2. İnsanlar ruh, şeytan, robot veya korkunç yaratıklar olarak görünürler.

3. Olaylar ise tamamen düşsel bir dünyanın, doğaüstü güçlerin, rüyanın ve bilinçaltının derinliklerinden çıkan, gerçek ve zaman ötesi ya da öncesi bir boyutta ele alınırlar. (Gümüş, 2015:

6).

(7)

83

C. W. Sullivan III’ın ikincil dünyalar yaratan fantastik türünün “çoğunlukla maddi kültür ve teknolojinin çoğu gibi Ortaçağ romantizminden etkilenmesi”ne değinmesi, Gümüş’ün sınırlandırması ile benzerlik göstermektedir. Bu tür eserlerin genelinde “İnsanlar kalelerde ve malikanelerde yaşamakta, ulaşım (büyülü olmadıkça) karada atlarla ve denizde yelkenli gemilerle hem yerli hem de askeri teknolojiler (sihirbazlar hariç) esasen Ortaçağ Britonu ve idealler, Arthur geleneği olarak yirminci yüzyıla kadar olanların damıtılmasını- Camelot'un hayalini” işlemektedir. (2004: 438). Buna istinaden Vike’ın değindiği gibi fantastik türün, “tanımlayıcı bir özelliği olarak gerçeklikten kopma, ikincil, icat edilmiş dünya ve popülasyonunu daha tanıdık insan ırkının yanında oluşturan garip ve yabancı ırklar aracılığıyla elde edildiği” sonucuna ulaşılabilir. (Vike, 2009: 20) Önceden de değinildiği gibi fantastik tür eserleri, alışılmış mantık çerçevesine hizmet eden bir kural dizgesine sahip olmasa da okuyucu/izleyiciye mantıklı gelecek yeni bir mantık dizgesi sunmakla yükümlüdür, bunun için genellikle tarihle ilgili okuyucunun/izleyicinin halihazırda zihninde yer alan Ortaçağ konseptine ait verilere dayandığı görülmektedir.

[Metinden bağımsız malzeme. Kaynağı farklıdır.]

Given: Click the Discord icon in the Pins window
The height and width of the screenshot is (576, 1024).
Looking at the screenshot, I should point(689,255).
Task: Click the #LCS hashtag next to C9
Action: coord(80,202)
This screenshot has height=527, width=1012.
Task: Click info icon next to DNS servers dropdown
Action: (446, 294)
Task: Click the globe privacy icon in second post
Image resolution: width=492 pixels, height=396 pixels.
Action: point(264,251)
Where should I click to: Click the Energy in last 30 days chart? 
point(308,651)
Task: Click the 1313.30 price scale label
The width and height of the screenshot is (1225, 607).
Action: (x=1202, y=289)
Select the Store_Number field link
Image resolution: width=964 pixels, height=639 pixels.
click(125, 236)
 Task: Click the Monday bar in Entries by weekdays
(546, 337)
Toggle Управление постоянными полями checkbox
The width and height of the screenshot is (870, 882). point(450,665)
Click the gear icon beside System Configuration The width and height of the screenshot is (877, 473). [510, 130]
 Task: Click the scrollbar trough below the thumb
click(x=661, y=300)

Tolkien’in peri masalları kapsamında değerlendirdiği ve “iyi felaket içerikli, sonu olmayan, has destanlar”

şeklinde açıkladığı “Okatastrofik masal” tanımı, (1964) fantastik tür ile distopik ve dramatik yapıya sahip bilim kurgu/korku türü arasındaki en temel ayrımı ortaya koymaktadır. Fantastiklik unsuru üç türde de bulunabilmesine karşın okastrofik masalsı yapı bağımsız fantastik türe ait bir özelliktir. Bu denli kapsamlı bir yapıya, kültürel birikime ve tarihsel dayanağa sahip olması, fantastik türü akademik araştırmalar için verimli ve elzem bir konu haline getirmektedir.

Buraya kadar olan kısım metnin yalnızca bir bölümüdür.